My feet and ankles are holding up, and The Camino has turned me into a rock star! Unfortunately, that rock star is Shane MacGowan before the dentists fixed his smile; Last night I bit on a carrot stick and broke a chunk off the crown on my upper central incisor. Perhaps it had something to do with the unshelled pistachios, hidden like land mines, in the mixed nuts that I was eating earlier. That’s the last time I try to “treat my body right,” by ordering a joyless, vegan, dinner with non-alcoholic beer. To compensate, I had sausages for breakfast at the convent (whose rabbits and chickens I have included in the photographs below), followed by deep-fried churros and hot chocolate at a bar by the bullring.
The road out of Granada features statues of famous people associated with the city, including the poet, Federico Lorca, whose play “Blood Wedding,” I read for A-Level Theatre Studies, and whose cheeky poem about a riverside tryst with a married woman was recited by Michel D’Auzon at this point in his journey along the same path.
In Dublin, the locals have irreverent names for their city’s public artworks (“The floozy in the jacuzzi,” for the Anna Livia monument; “The tart with the cart,” for Molly Malone). I wondered what labels they might produce for this street of statues – “The rhymer on the recliner,” “The Torero in the squaro?” Sadly for the Torero (Frascuelo), not everyone sees his achievements as heroic today. His detractors have daubed his head with blood-red paint.

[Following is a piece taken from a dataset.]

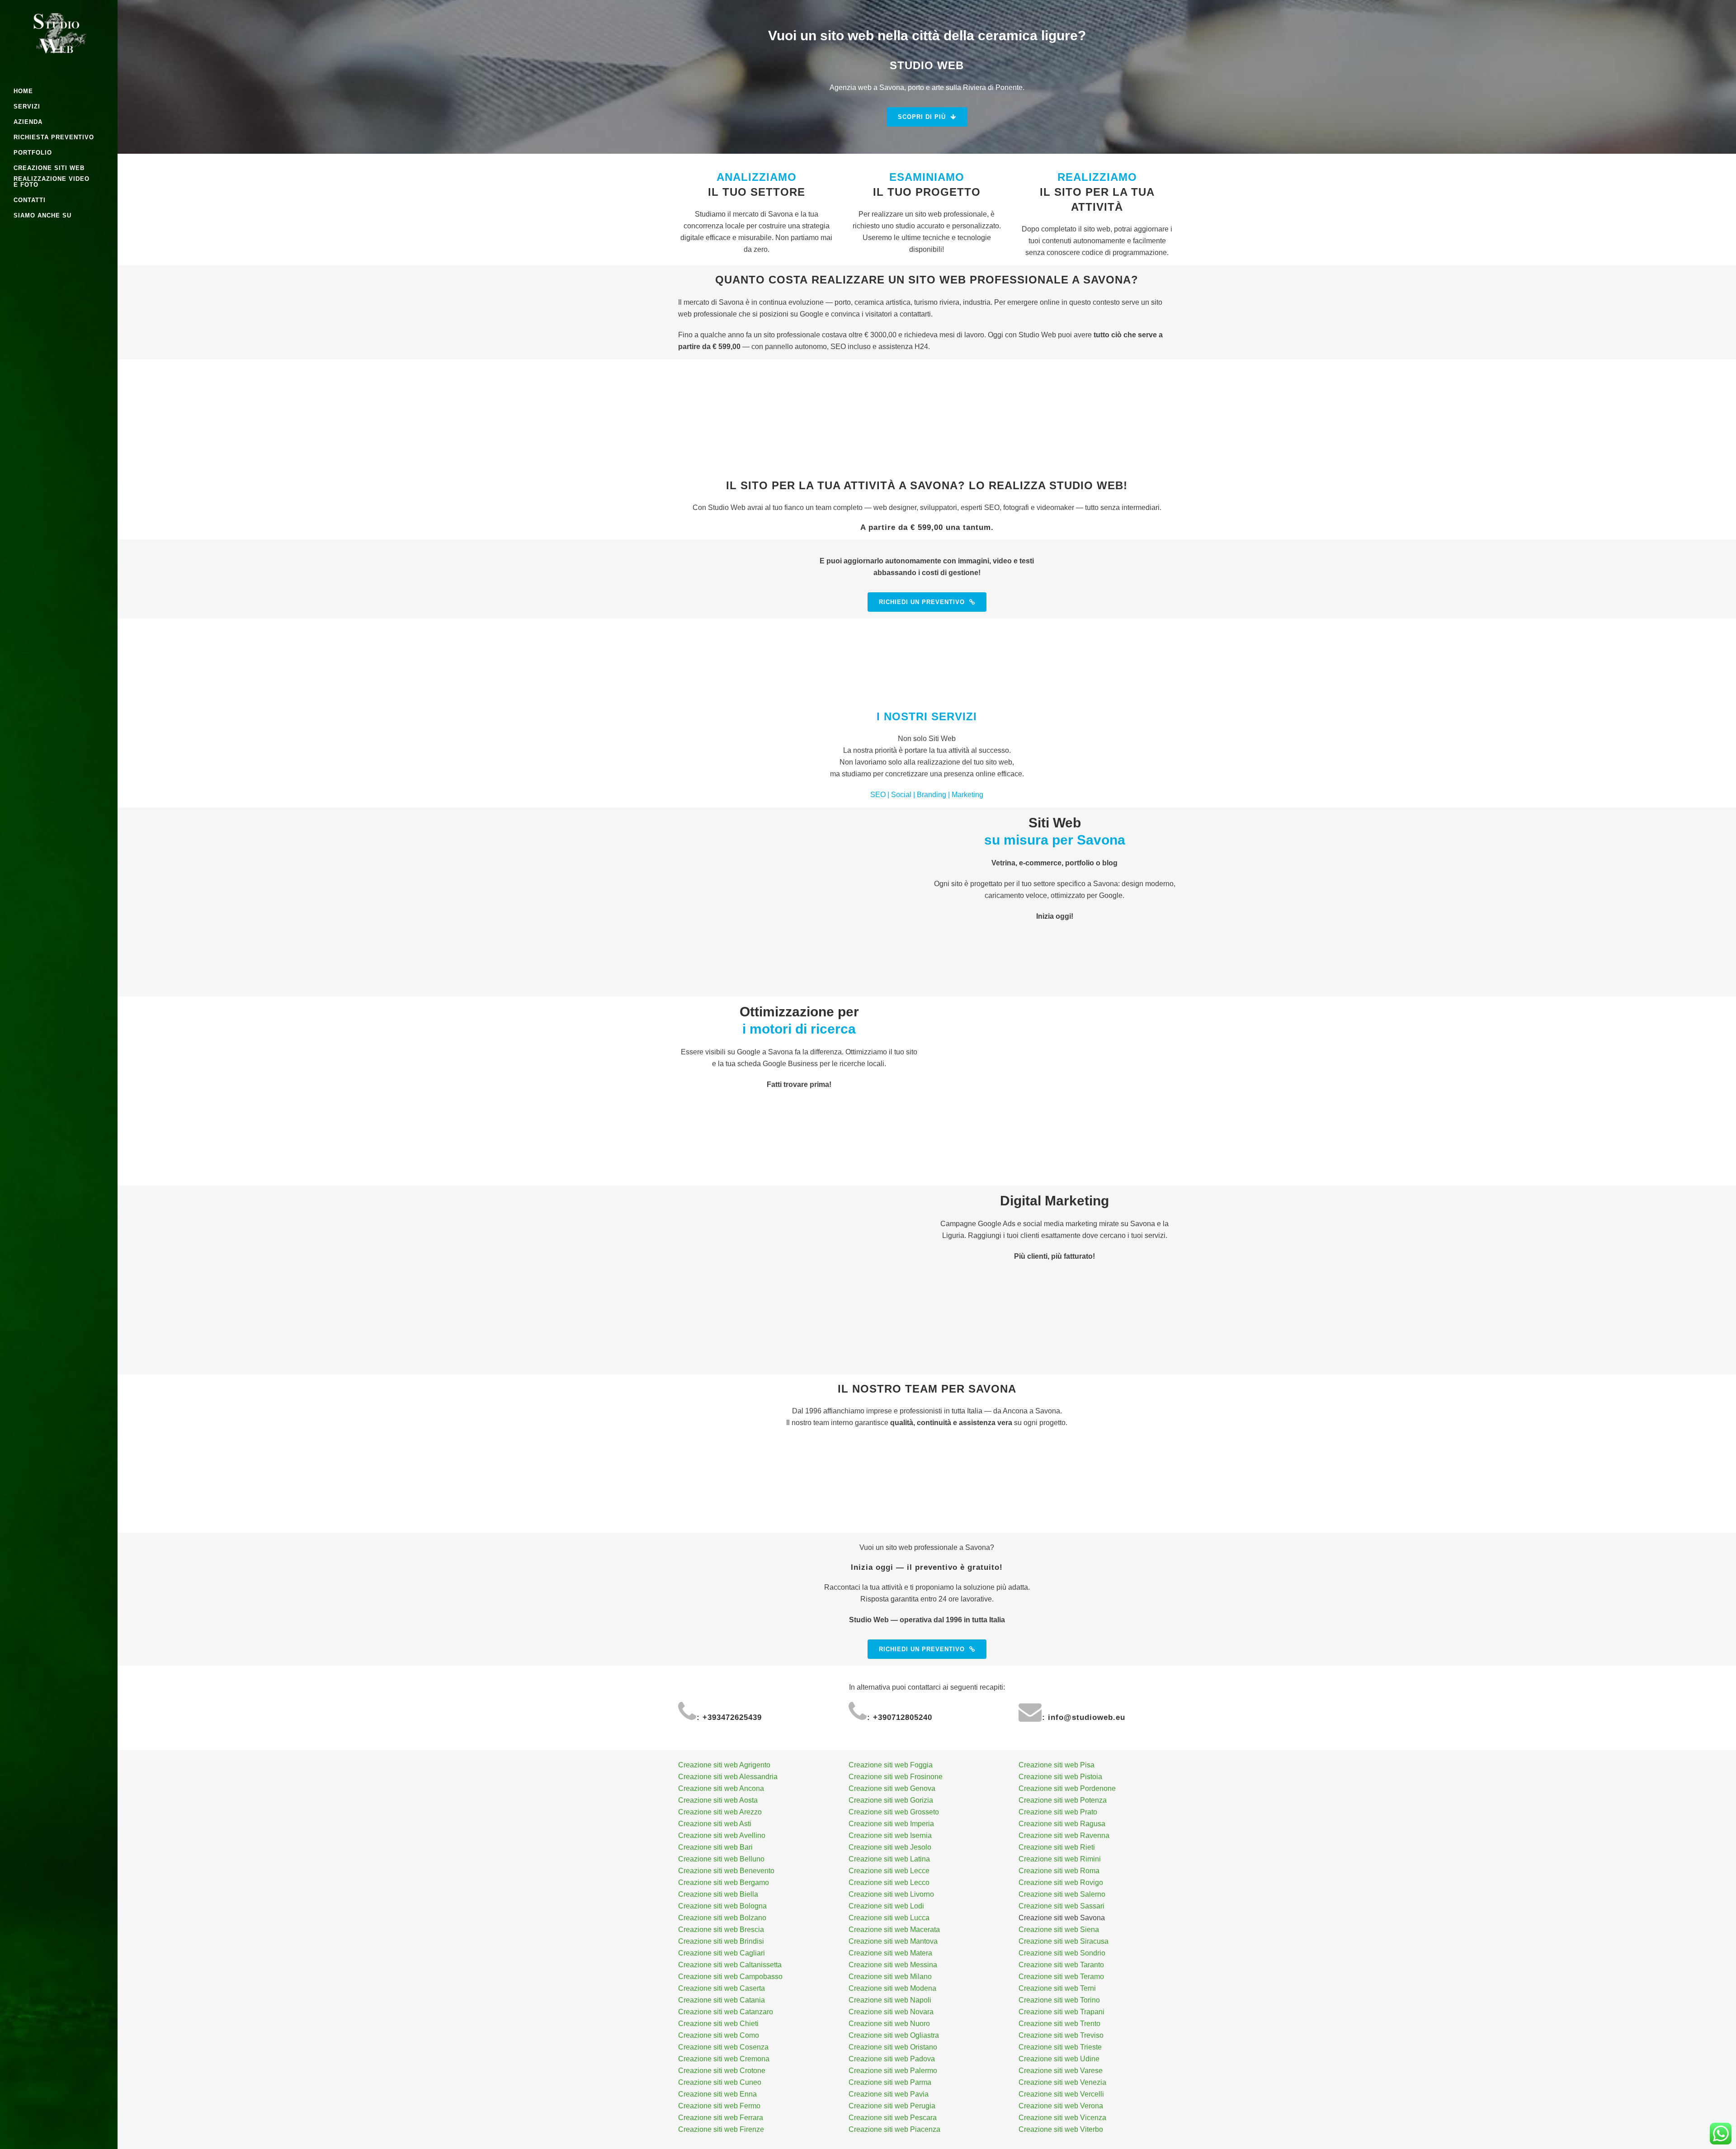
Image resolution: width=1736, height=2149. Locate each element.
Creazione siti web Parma (890, 2082)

I had a sense of leaving Rivendell today; exiting the realm of the Camino “elves,” who took care of me in Almeria and Guadix, and into new country. In contrast to the fairytale-road into Granada, the road out took me past the prosaic architecture of light industrial estates and exurbs all over the world – builders merchants, warehouses, wholesale stores, and chain restaurants. I saw no place where I wanted to stop for a break (and no need, since I was sipping water from a fancy “camelback,” reservoir that I’d purchased in Granada’s excellent Deportes Sherpa camping shop) until midday, when I ate the bread and ham from my rucksack in Atarfe’s shady park.
Along the route today, I saw the shells of unfinished apartments from the pre-crash construction boom, and the ghosts of abandoned industrial complexes. A sign after Atarfe alerted me to the remains of the Elvira Medina. I wouldn’t have known about it otherwise.
Yellow arrows to mark the Camino were few and far between, and my trusty app (Maps.me) showed my destination, but was unable to plot a walking route there. That’s because there really isn’t a walking route – As confirmed by a local shepherd, the best path for me to follow was along the railway – stumbling over track ballast, pushing through brambles, and occasionally balancing on the steep sides of the drainage channel between the high-speed line and the un-electrified track.
In short, today’s walk lacked the dramatic scenery and the comfortable paths that I had been enjoying before Granada. But I did see some cool stuff – an abseiling house painter, a huge mushroom on a tree trunk, a dog madly chasing a plastic bottle, and an insect that was cleverly disguised as a dead leaf. I wouldn’t have seen any of those things if I’d stayed at home.